Create a new cluster by running:
weka cluster create <hosts-hostnames>...
Or add this host to an existing cluster by running:
weka -H <backend-hostname> cluster host add <this-hostname>
# Fixed by
# on node 102
weka -H compute-permanent-node-35 cluster host add compute-permanent-node-102
# on node 978
weka -H compute-permanent-node-35 cluster container add compute-permanent-node-978
Then I added the drives
# on node 102
weka cluster drive add 135 /dev/nvme{0..7}n1 --force
# on node 978
weka cluster drive add 136 /dev/nvme{0..7}n1 --force
drives were added but frontend never showed up. Now I'm lost need to contact weka for support
Ways to see the errors
# on bastion
weka cluster container
weka cluster drive
# on node 102 or 978
$ ssh compute-permanent-node-102
$ weka status
weka local ps
I was able to add both nodes to Weka. I created a PR(https://github.com/centerforaisafety/eng-docs/pull/39) for our Weka docs with updated instruction for how to add new nodes.

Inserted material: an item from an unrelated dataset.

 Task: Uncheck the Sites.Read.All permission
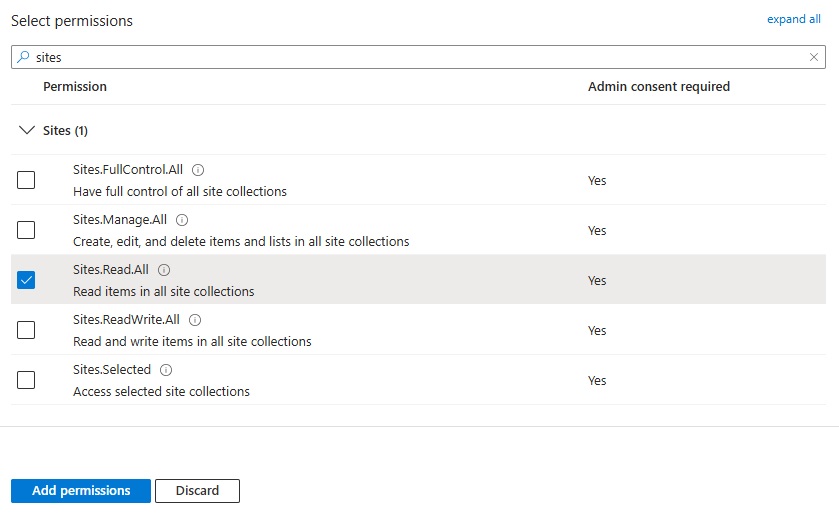(26, 280)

Was there anything else needed to recover the state? Did you need to deactivate them first or not?
@steven-basart
Updated https://github.com/centerforaisafety/eng-docs/pull/39 with a troubleshooting section that describes what should be done if this error is encountered in the future.
Resize playbooks are no longer failing on new cluster. Closing.
We've commented out a few plays in the resize playbook because they were failing and preventing us from adding two nodes to the cluster. We need to figure out why these are failing and uncomment these plays.